Il m'a conduite dans un appartement. Je me retrouvais dans une pièce avec un unique néon au plafond. L'homme était sur une chaise et moi j'étais à ses pieds.
Soudain, il ouvrit une porte et me jeta dans la pièce. Je ne voyais rien, l'obscurité était totale. Une bougie s'alluma et je vis un autre homme les jambes croisées assit sur une chaise. Il avait un chapeau blanc, un foulard rouge autour du cou et un revolver dans la main. C'était lui qui avait allumé la bougie. Il y avait deux autres hommes qui s'apparentaient à ses subordonnés. Eux aussi étaient armés. Ils ne semblaient pas avoir remarqué ma présence. Sans doute mue par un instinct intérieur, je me ruais vers eux et les pointais de mon arme. Mais le chef me désarma d'un coup de pied. Je tombai à genoux, et l'implorai de me laisser en vie. Il me répondit qu'il ne me tuerait pas si je restais à ses pieds. Je restais donc là le canon de son revolver pointé à deux centimètres de ma tête.

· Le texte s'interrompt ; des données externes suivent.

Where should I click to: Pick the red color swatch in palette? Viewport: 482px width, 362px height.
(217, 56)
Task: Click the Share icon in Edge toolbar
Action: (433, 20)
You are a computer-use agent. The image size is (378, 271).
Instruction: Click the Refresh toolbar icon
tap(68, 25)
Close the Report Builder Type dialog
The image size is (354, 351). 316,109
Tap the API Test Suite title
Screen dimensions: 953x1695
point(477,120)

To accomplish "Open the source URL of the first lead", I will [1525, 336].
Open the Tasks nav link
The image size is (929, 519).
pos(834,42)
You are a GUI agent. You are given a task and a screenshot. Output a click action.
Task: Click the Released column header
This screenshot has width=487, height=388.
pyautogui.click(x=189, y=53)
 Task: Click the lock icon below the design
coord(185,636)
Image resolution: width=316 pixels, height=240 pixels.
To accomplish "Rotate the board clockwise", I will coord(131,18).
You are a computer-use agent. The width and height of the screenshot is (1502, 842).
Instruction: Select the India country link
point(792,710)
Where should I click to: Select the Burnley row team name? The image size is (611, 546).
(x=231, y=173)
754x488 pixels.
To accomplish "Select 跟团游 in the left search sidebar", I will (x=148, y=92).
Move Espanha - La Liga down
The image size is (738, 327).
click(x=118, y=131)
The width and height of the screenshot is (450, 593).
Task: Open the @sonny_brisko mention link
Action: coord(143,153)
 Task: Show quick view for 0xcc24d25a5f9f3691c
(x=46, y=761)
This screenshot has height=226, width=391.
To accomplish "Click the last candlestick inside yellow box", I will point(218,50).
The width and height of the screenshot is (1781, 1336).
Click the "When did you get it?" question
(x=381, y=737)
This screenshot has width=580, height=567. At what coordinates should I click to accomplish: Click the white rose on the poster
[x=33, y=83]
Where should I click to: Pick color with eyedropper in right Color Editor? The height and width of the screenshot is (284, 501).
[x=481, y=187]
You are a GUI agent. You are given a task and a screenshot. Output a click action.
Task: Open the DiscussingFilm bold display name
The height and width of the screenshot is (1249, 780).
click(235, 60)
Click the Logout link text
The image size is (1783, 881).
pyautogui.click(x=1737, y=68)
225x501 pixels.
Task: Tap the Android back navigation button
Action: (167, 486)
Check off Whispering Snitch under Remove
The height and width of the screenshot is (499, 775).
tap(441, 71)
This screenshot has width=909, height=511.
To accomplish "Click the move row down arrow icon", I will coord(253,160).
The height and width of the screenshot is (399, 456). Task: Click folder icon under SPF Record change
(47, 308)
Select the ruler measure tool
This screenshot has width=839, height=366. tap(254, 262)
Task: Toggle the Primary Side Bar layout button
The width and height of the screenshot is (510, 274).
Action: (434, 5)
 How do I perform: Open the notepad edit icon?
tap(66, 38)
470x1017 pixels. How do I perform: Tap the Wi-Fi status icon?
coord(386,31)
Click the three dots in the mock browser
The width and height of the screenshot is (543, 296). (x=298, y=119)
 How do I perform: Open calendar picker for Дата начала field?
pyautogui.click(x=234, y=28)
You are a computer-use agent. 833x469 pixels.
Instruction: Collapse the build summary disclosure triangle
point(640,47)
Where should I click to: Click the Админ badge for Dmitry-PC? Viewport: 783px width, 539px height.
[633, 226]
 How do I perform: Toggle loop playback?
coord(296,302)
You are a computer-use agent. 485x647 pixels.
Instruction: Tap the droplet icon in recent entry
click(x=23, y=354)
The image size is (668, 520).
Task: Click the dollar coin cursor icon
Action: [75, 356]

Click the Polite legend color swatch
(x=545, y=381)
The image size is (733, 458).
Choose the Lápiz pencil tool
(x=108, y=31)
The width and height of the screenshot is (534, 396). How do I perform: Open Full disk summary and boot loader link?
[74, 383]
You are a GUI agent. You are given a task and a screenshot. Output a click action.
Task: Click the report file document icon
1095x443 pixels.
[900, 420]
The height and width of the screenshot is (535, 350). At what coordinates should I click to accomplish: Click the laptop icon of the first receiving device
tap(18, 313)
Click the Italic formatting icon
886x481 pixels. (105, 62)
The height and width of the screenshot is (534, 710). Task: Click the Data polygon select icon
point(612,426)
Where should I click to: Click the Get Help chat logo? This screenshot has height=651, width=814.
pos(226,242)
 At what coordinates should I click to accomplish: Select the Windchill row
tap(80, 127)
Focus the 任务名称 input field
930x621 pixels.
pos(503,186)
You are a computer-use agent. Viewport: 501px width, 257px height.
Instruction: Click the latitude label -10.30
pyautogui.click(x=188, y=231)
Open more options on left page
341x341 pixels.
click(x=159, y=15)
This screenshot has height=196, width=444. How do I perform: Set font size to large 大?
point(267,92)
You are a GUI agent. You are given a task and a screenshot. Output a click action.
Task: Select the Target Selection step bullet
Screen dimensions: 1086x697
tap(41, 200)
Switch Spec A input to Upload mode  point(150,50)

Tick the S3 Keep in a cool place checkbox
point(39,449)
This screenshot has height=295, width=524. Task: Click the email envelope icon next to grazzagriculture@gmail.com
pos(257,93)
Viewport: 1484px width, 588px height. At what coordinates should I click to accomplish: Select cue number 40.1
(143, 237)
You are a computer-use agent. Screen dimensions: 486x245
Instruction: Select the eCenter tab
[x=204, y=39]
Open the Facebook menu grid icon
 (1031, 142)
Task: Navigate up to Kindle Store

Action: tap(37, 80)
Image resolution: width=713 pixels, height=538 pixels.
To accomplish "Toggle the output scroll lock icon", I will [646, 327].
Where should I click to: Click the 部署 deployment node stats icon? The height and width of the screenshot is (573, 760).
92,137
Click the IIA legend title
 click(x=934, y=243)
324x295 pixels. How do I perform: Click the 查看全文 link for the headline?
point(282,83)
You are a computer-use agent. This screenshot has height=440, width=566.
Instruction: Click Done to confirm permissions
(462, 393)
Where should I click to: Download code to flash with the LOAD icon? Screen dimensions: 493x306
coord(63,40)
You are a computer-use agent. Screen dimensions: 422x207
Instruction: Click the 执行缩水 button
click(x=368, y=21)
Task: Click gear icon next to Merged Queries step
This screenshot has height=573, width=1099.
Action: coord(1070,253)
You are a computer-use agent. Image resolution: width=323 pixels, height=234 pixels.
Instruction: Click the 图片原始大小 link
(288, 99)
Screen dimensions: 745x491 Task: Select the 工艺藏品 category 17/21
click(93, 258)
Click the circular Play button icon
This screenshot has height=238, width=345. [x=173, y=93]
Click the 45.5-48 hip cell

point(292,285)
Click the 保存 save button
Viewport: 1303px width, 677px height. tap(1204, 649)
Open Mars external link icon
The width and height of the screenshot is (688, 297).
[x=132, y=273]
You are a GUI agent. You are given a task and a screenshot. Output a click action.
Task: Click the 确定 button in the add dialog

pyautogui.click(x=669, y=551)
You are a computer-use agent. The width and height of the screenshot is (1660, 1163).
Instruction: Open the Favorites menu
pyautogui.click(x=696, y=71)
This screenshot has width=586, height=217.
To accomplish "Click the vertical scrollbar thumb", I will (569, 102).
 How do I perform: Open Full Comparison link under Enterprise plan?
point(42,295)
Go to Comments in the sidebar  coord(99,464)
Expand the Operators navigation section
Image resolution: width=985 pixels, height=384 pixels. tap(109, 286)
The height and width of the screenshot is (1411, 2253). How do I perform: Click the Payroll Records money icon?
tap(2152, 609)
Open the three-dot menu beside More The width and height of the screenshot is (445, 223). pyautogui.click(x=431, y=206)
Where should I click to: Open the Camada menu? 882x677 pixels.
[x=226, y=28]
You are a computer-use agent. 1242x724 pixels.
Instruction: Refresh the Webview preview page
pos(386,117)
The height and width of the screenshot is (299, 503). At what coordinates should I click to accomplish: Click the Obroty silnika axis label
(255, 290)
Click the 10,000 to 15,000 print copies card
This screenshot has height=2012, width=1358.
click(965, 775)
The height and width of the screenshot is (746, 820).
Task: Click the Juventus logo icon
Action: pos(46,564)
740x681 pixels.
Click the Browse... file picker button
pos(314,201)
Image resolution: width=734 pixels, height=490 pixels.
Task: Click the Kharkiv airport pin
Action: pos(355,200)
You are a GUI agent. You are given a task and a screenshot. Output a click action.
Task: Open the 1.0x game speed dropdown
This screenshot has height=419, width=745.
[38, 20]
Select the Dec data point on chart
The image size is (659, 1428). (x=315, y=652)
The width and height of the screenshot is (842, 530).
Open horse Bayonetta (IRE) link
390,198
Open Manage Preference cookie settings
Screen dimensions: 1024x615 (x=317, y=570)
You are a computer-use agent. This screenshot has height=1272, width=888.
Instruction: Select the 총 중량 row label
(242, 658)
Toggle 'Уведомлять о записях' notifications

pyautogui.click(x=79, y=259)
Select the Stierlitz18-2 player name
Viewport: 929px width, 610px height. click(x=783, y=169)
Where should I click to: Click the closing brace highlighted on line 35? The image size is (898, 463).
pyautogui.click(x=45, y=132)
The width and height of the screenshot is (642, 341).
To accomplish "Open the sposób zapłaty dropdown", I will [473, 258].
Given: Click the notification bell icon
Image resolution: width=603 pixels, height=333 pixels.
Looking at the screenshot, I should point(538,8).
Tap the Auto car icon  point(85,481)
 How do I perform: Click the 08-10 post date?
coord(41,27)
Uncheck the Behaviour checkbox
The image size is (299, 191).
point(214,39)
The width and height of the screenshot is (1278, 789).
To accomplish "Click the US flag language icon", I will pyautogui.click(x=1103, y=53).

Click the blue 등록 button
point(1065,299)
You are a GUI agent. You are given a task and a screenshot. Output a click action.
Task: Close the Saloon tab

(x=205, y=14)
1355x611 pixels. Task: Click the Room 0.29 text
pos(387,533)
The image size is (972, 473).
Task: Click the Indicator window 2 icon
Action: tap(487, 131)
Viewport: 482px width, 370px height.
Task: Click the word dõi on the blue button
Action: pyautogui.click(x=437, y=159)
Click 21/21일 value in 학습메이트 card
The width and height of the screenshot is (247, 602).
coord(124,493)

La porte grinça et s'ouvrit doucement, mon poursuiveur était toujours là, assis sur sa chaise. Ne pouvant y croire, je restais là sans rien faire, terrorisée. Qu'avait-il fait ? M'avait-il plongée dans une illusion ? Tellement de questions se bousculaient dans ma tête. Je bégayais, n'arrivant pas à prononcer une seule phrase entière et correcte. Il s'avança, c'est seulement à ce moment-là que je réalisai que j'étais dans un salon donnant sur une cuisine. L'homme approchait, il disait vouloir me toucher le cerveau. Au fur et à mesure qu'il avançait, je lui jetais tout ce qui me passait sous la main, même une chaise. Il évitait mes projectiles, ça me mettait en rogne. Il protesta que j'allais casser tous les couverts et que j'aurais pu le blesser. Ce à quoi je répondis que je m'en foutais, que tant mieux s'il avait été blessé et que je le détestais plus que tout au monde. En entendant ma réponse, il s'écroula sur le canapé comme s'il venait de se prendre une flèche en plein cœur. La main sur son torse, il paraissait abasourdi.
Il me dit qu'il avait fait tout ça pour moi, qu'il était désolé s'il m'avait offensé. Je partis de la pièce en lui disant que j'allais appeler la police, que j'étais obligée. Puis je m'éveillais, ce n'était qu'un rêve ou Yume.